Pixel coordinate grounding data
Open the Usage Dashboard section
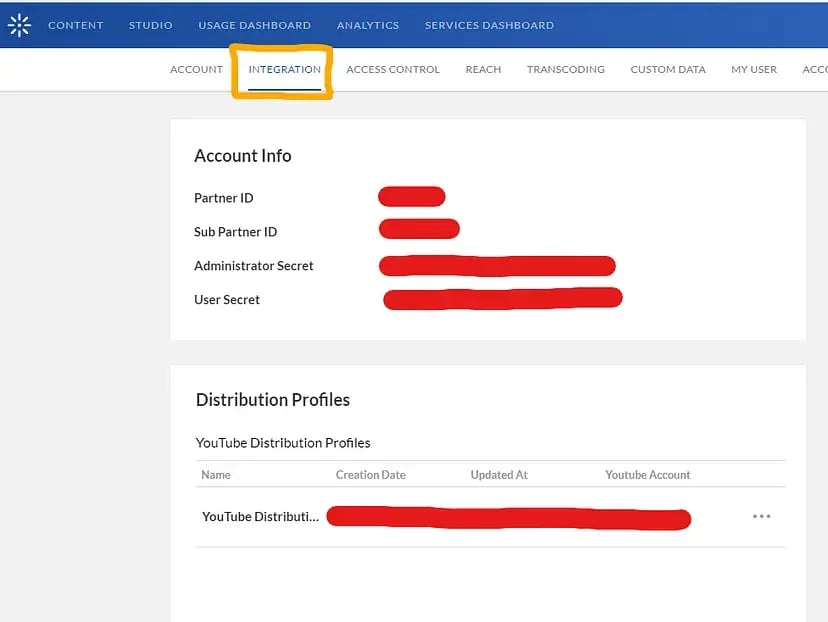 [x=254, y=25]
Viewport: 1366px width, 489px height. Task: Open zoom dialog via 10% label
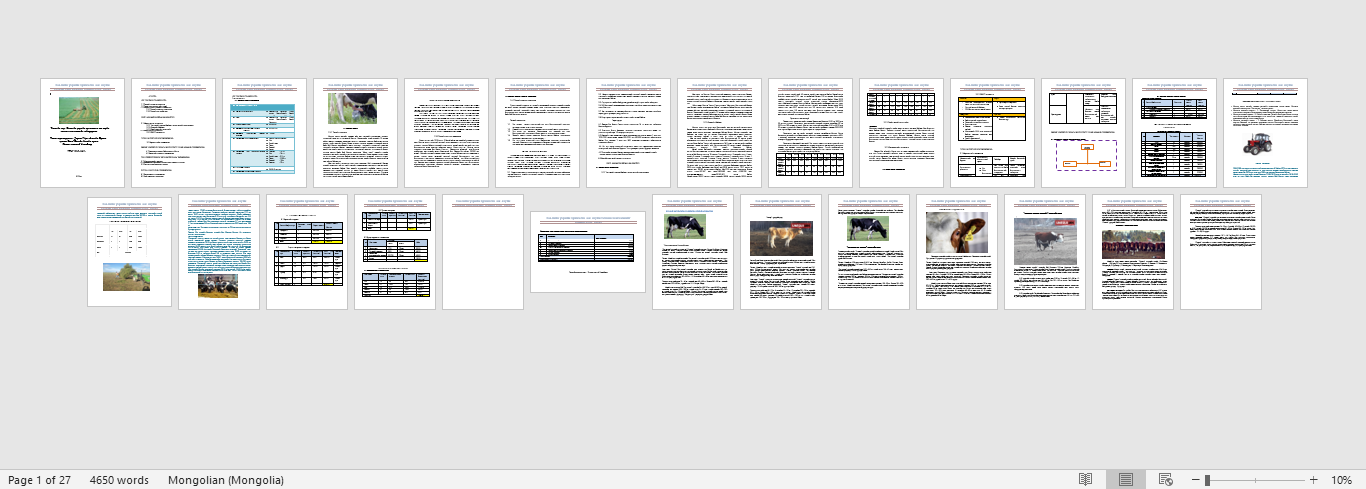(x=1341, y=480)
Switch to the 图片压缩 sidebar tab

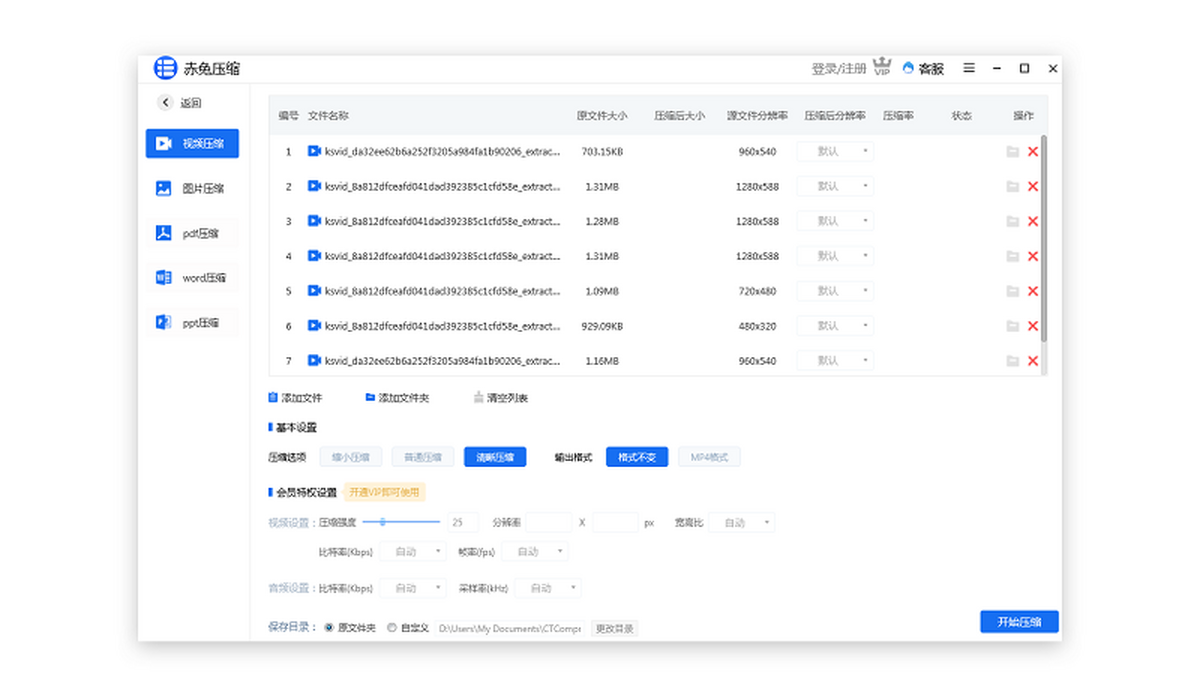pos(192,188)
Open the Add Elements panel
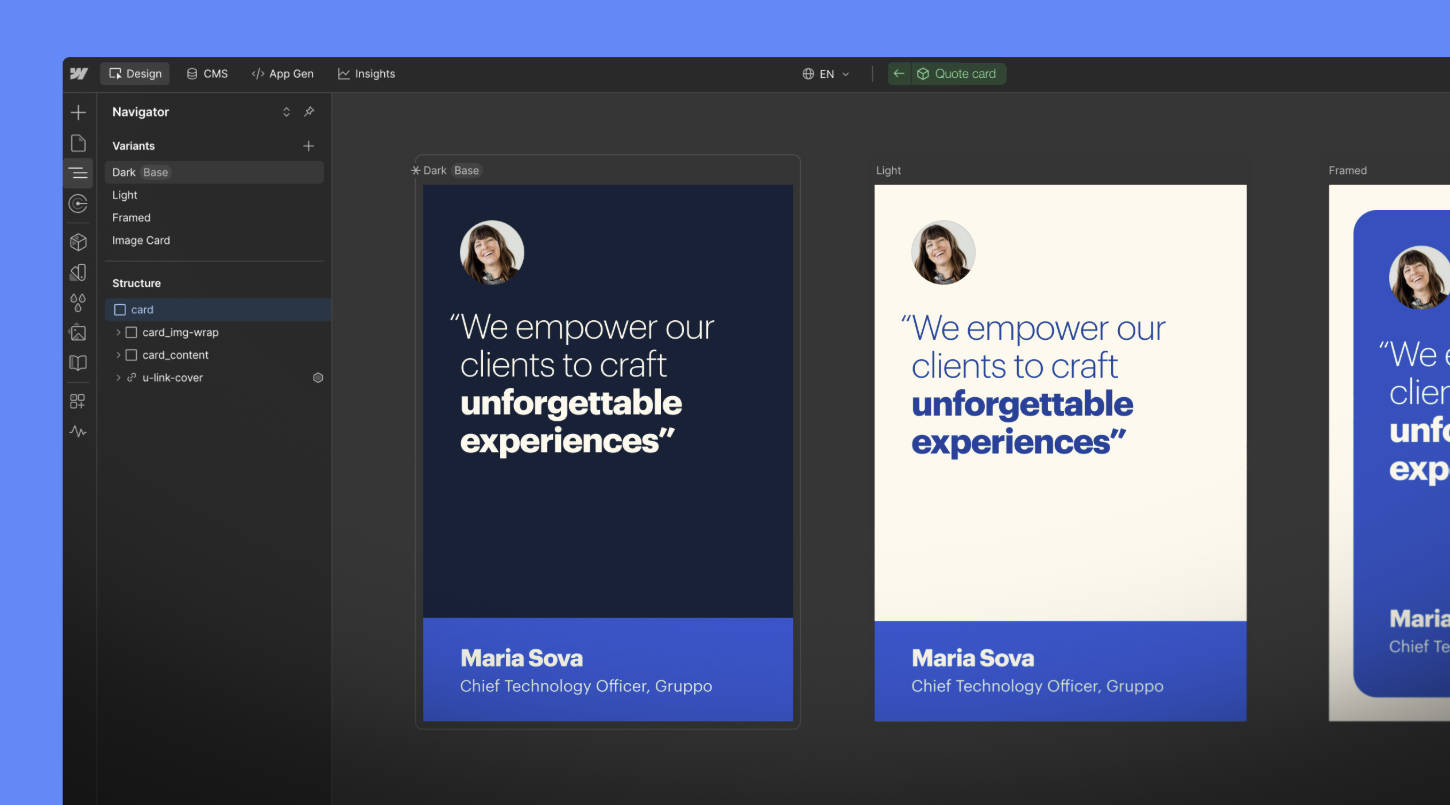Viewport: 1450px width, 805px height. click(78, 112)
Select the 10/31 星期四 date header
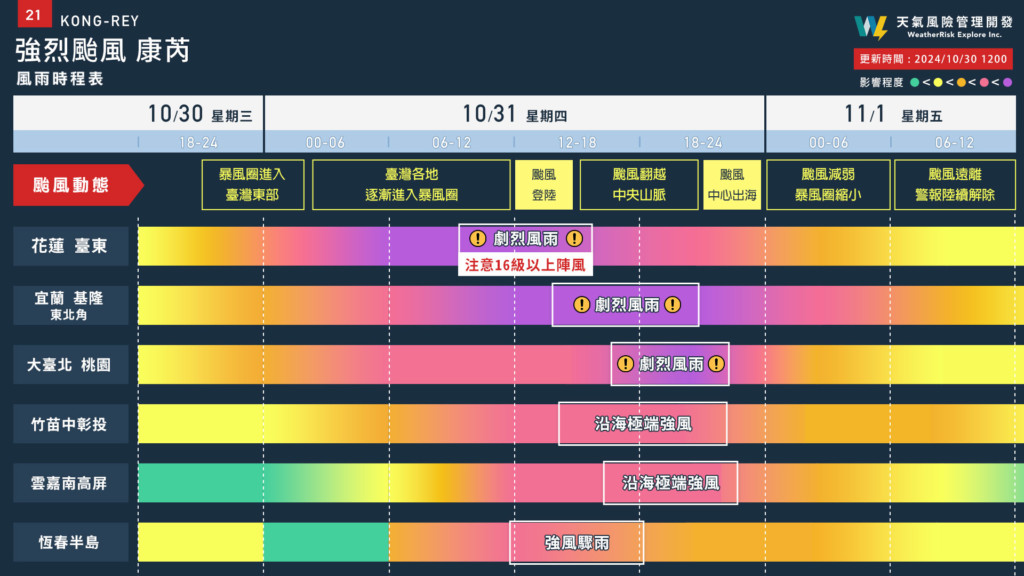The width and height of the screenshot is (1024, 576). [x=514, y=114]
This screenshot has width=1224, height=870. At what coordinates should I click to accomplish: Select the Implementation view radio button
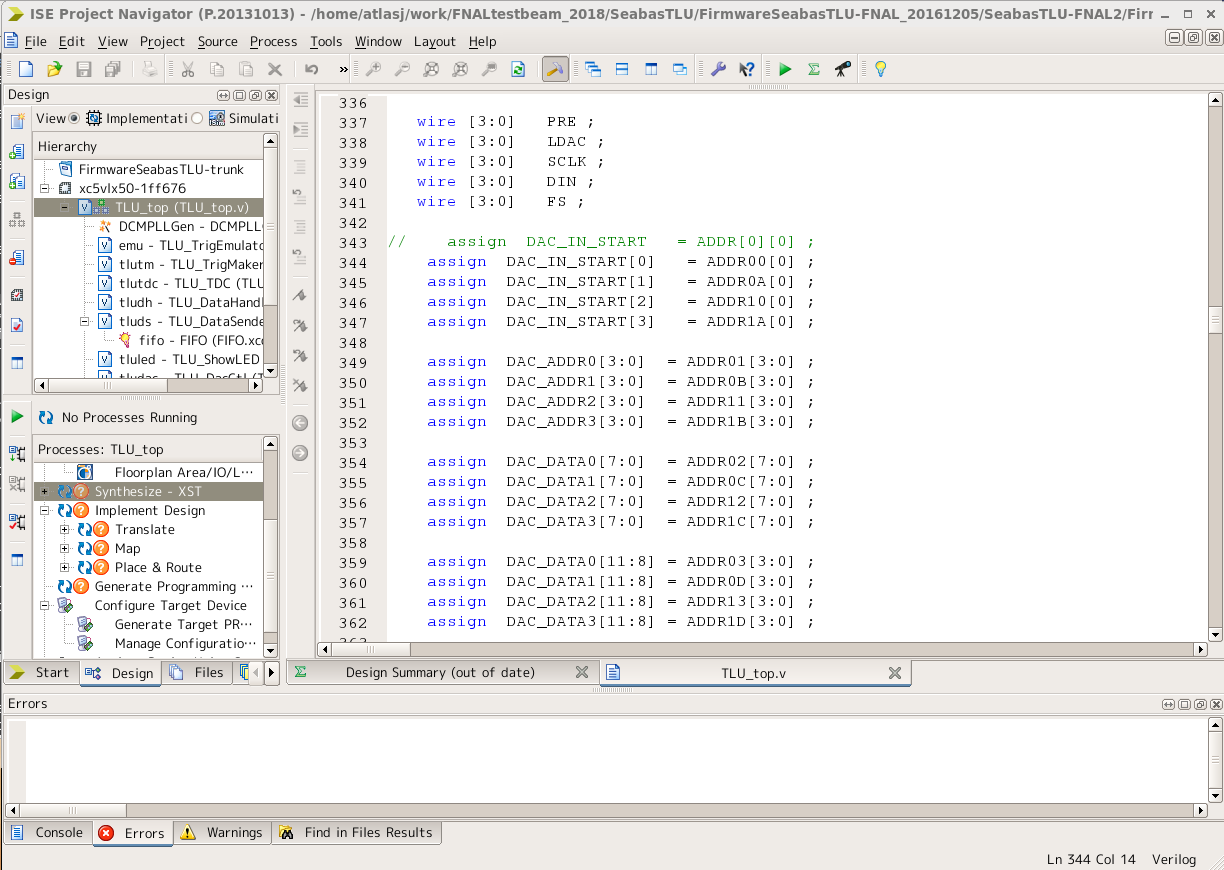click(74, 118)
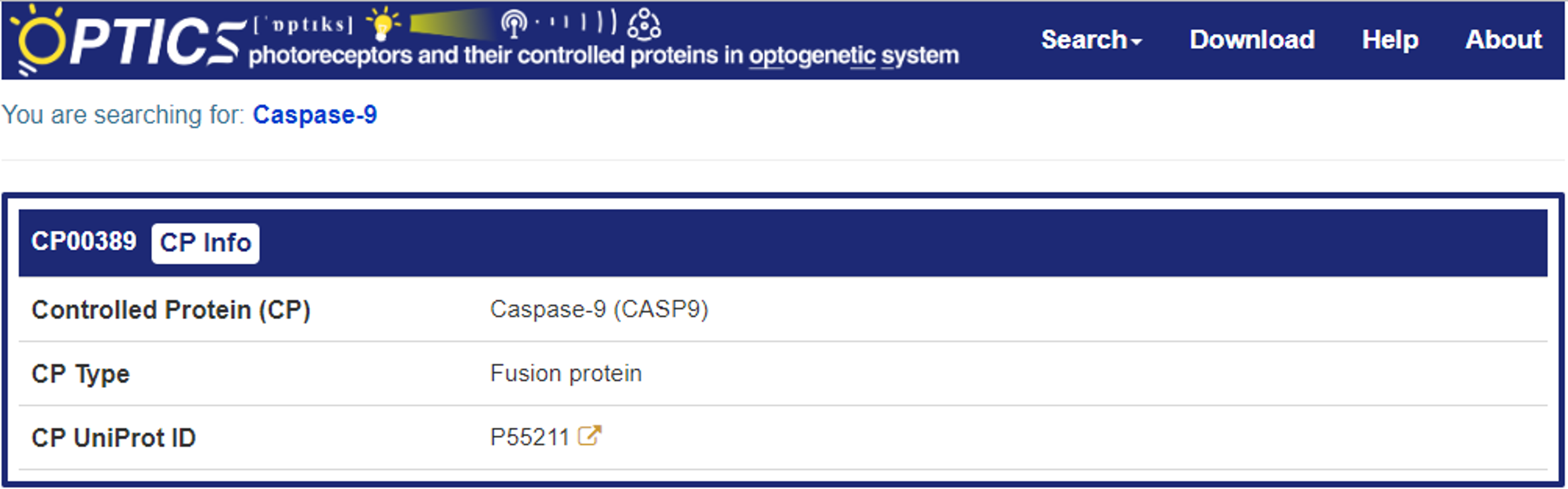Expand the Search dropdown menu
This screenshot has height=489, width=1568.
click(1091, 40)
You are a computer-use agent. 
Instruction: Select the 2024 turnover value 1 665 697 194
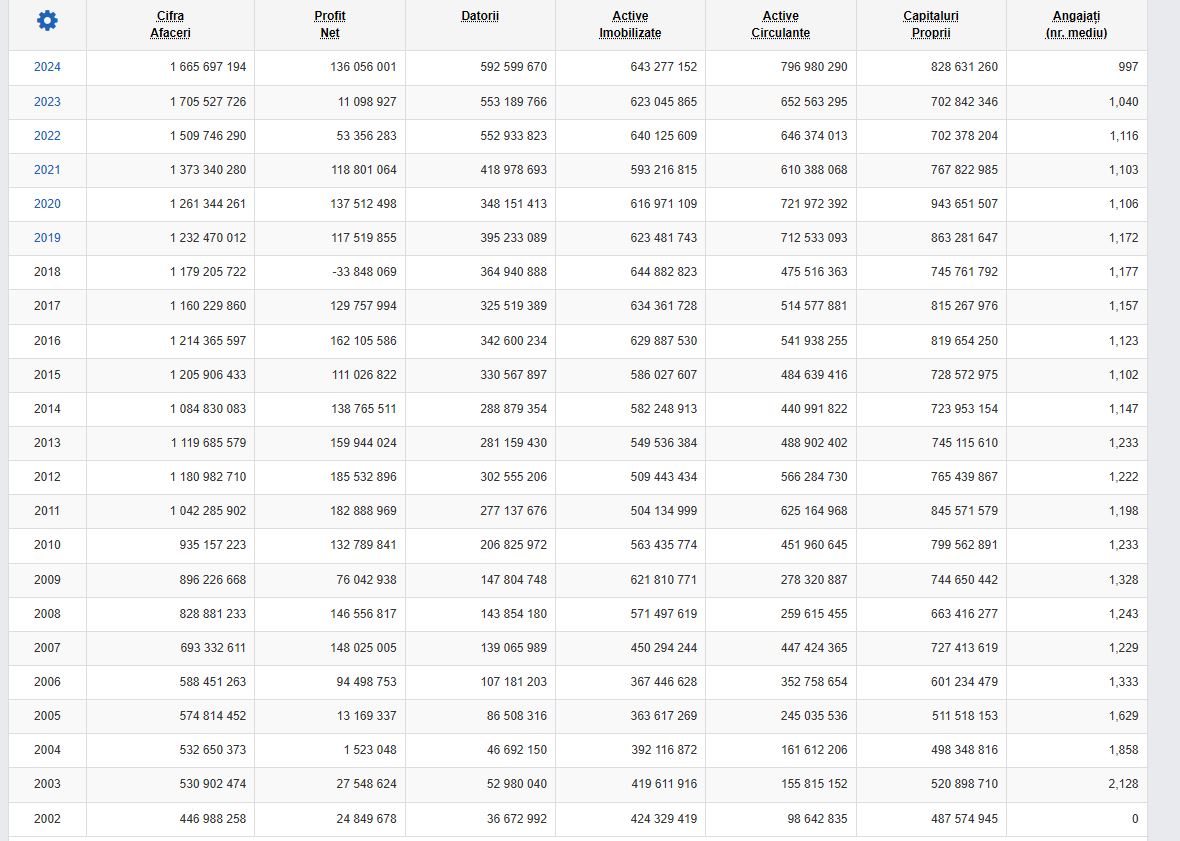tap(208, 67)
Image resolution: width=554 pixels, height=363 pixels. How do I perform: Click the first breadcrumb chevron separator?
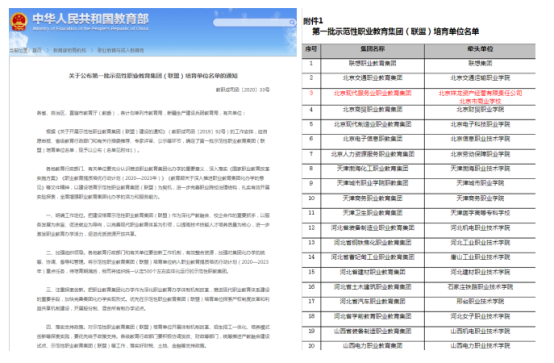coord(47,50)
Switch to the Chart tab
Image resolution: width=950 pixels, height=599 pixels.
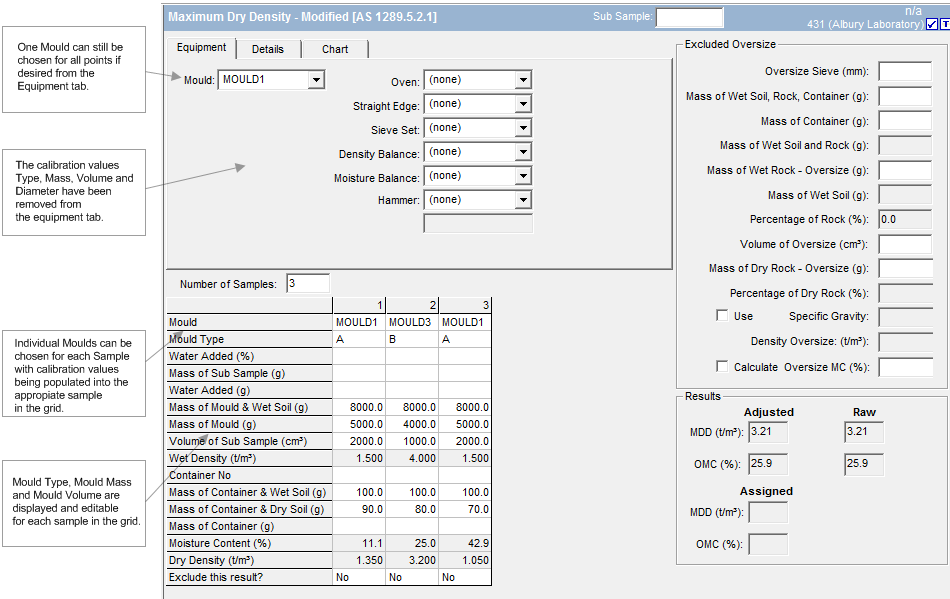(335, 49)
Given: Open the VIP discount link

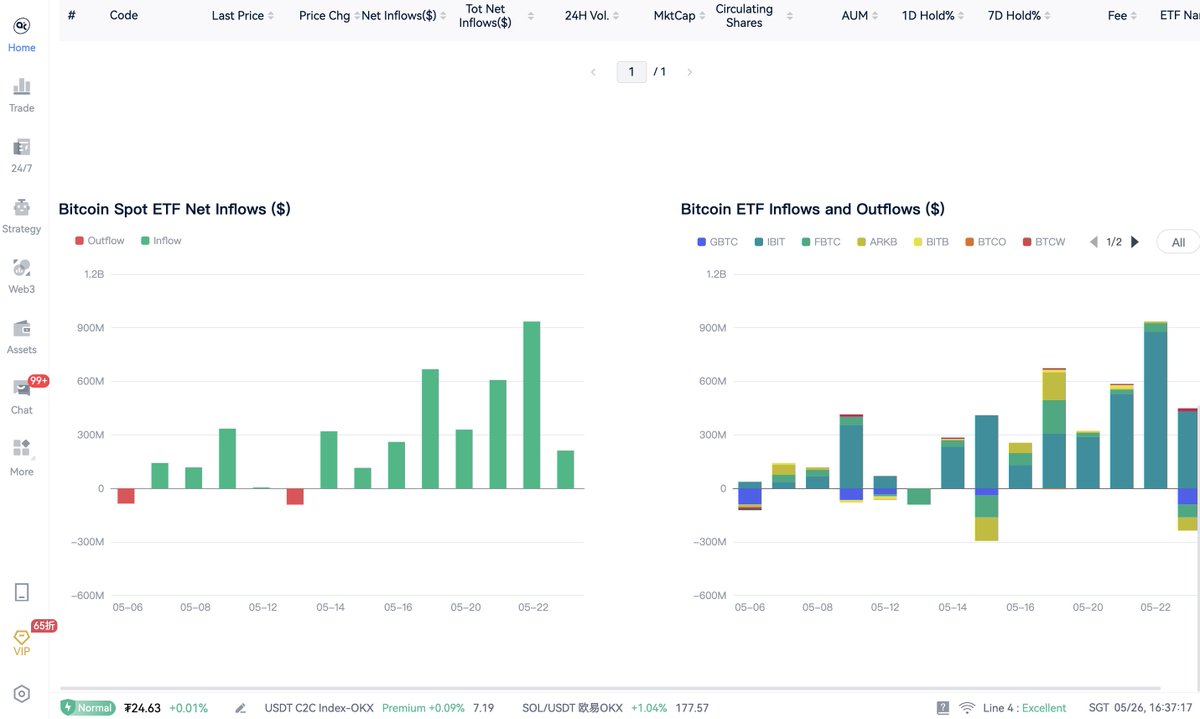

What the exercise asks
Where a line contains "Image resolution: width=554", begin there and set down exactly each line through the end of the data above, omitting any pictures.

Result
Image resolution: width=554 pixels, height=363 pixels. How do I perform: Click the first breadcrumb chevron separator?
coord(47,50)
Switch to the Chart tab
Image resolution: width=950 pixels, height=599 pixels.
(335, 49)
Given: Open the VIP discount link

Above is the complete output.